The play “All My Sons” has a single major theme- the theme of social responsibility. It emphasizes the importance of a man’s duty towards society and his country before his duty to his family. The play brings out the magic consequences of a man’s mistake of becoming rich and providing comfortable and luxurious life to his family at the cost of society. Joe Keller wants to fulfil the American Dream that goes back to the early puritan settlers in America who came with the aim to establish New Jerusalem that practically meant establishing an economic civilisation in the wilderness of American continent. In due course of time, however the achievement of success was through manipulation and disregard for moral values. Keller merely believes in the economic interpretation of the American Dream where values and morality take the back seat. Joe Keller’s dream is confined to his family only. His ultimate goal is to look after the comforts of his family. This obsession makes him dupe his own friend and partner Steve Deever. He is inspired by the myopic vision of the ‘American Dream’. This meant to become successful by manipulation and duplicity. He believes that to survive in this world of competition one has to be successful alone. The fear of failure leads him to betray not only his friend but also his own country.

Joe Keller, a manufacturer of aircraft engines had received an urgent contract from the army to supply cylinder heads for aircrafts to be used in war. But it so happened that the whole batch of cylinder heads produced by the manufacturing unit had developed cracks. On the day, the urgent order came and Joe Keller was at home, while his business partner Steve Deever was in the manufacturing unit. Steve Deever called up Joe Keller to inform him, about the hairline cracks in the cylinder heads discovered by him in the factory. Joe Keller could have asked Steve Deever to withhold the supply of these defective cylinder heads, but he left that putting a half to the supply of the damaged cylinder heads would lead to a huge financial loss. A hundred and twenty defective cylinder heads that the factory had manufactured were damaged and discarding them and making new ones would lead to a lot of delay as also to the termination of their contract. Moreover, they would not be able to meet the demands of the army who needed the cylinder heads immediately for the ongoing war.
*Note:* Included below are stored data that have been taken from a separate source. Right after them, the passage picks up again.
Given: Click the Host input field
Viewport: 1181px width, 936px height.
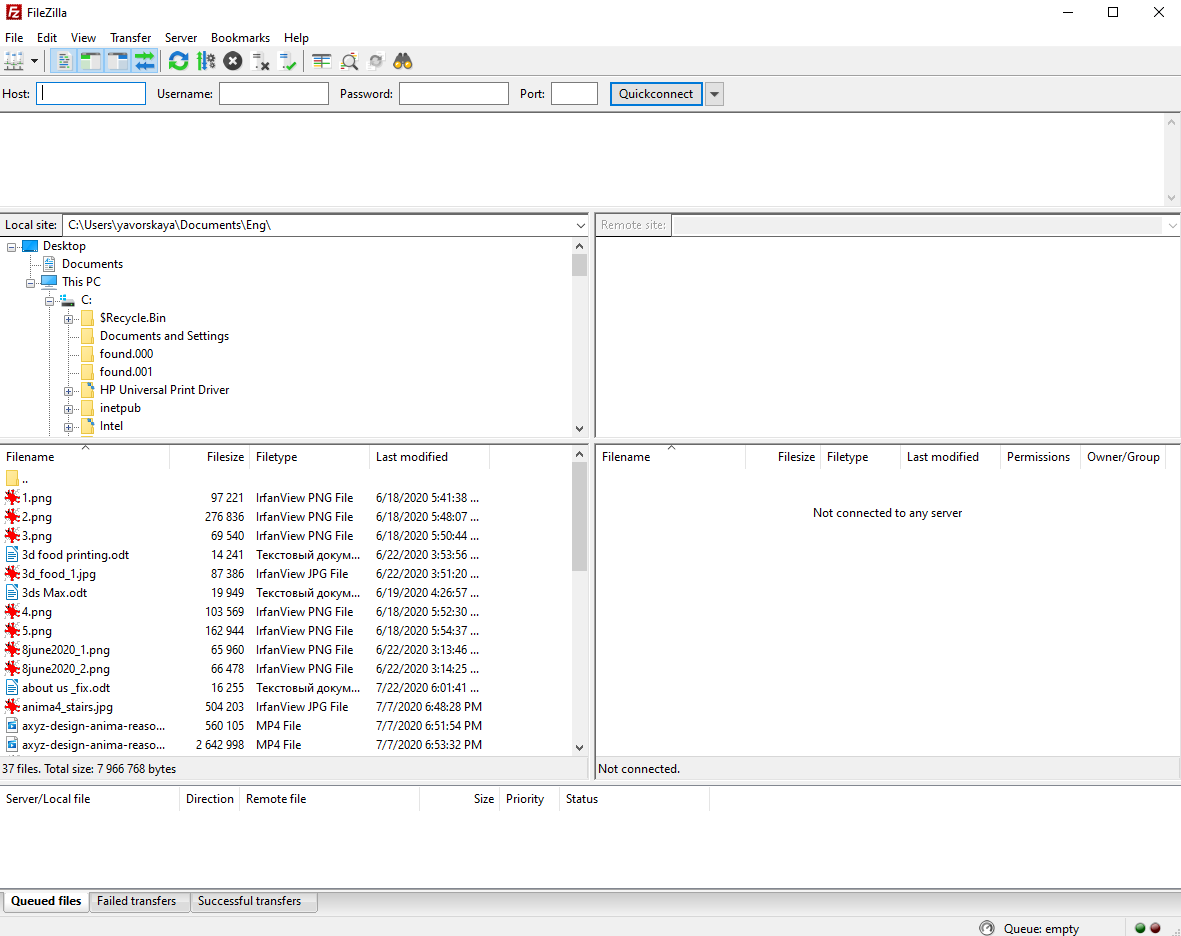Looking at the screenshot, I should click(x=91, y=94).
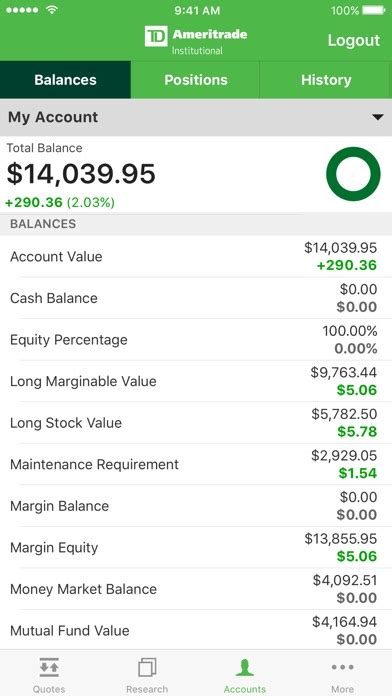Select the Accounts person icon
Image resolution: width=392 pixels, height=696 pixels.
tap(245, 667)
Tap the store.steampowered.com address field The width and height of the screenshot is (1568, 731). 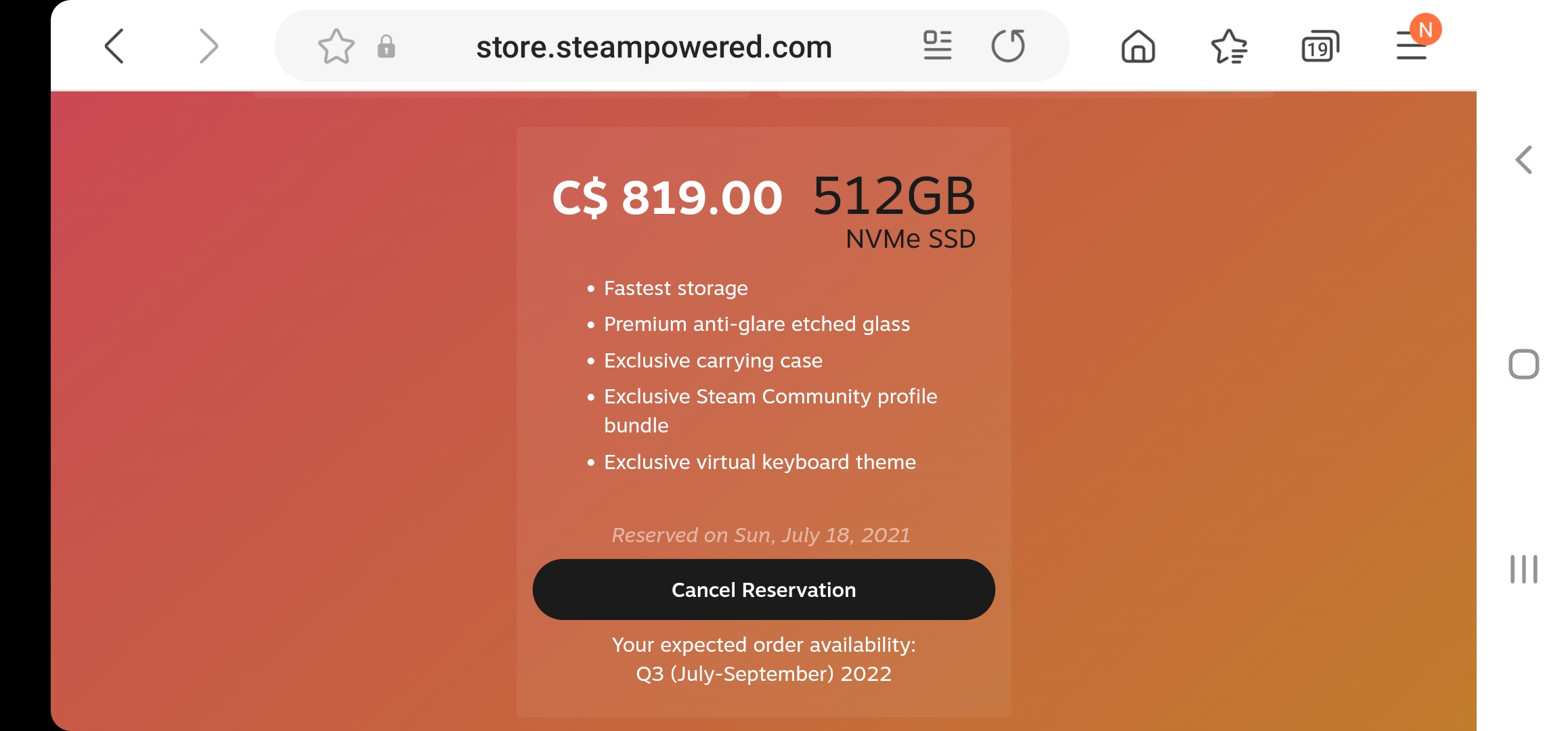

Owing to the financial pressure and the obsession of becoming rich, Keller risked shipping the faulty parts of the cylinder heads. Keller could not bear to see his business collapse that had taken forty years of struggle to build it. Keeping his personal and family interests in mind, he called up Steve Deever asking him to weld the cracks on the cylinders and ship it out to the army. Keller told him that he was down with flu and would not be coming to the factory, but would take full responsibility for supplying the damaged cylinders. Later defending his action, Keller tells his son that he thought that the authorities would send him a report of the damaged cylinder heads after they themselves had tested them. Twenty-one pilots were dead in consequences as their aircrafts crashed. Both Steve Deever and Joe Keller knew that the defective cylinders would put the lives of the pilots in danger but they wanted to make profit without bothering about the consequences. Keller disregards his social responsibilities and seeks his own material interests at the cost of other people’s lives. For Joe Keller, the duty towards his family is the priority; he makes a wrong choice and the result is disastrous. Keller insists that his own values are those of the American capitalist society that emphasizes achieving success by economic gain in this land of opportunity. Joe Keller places his commitment to his immediate family above his wider responsibility to the society at large.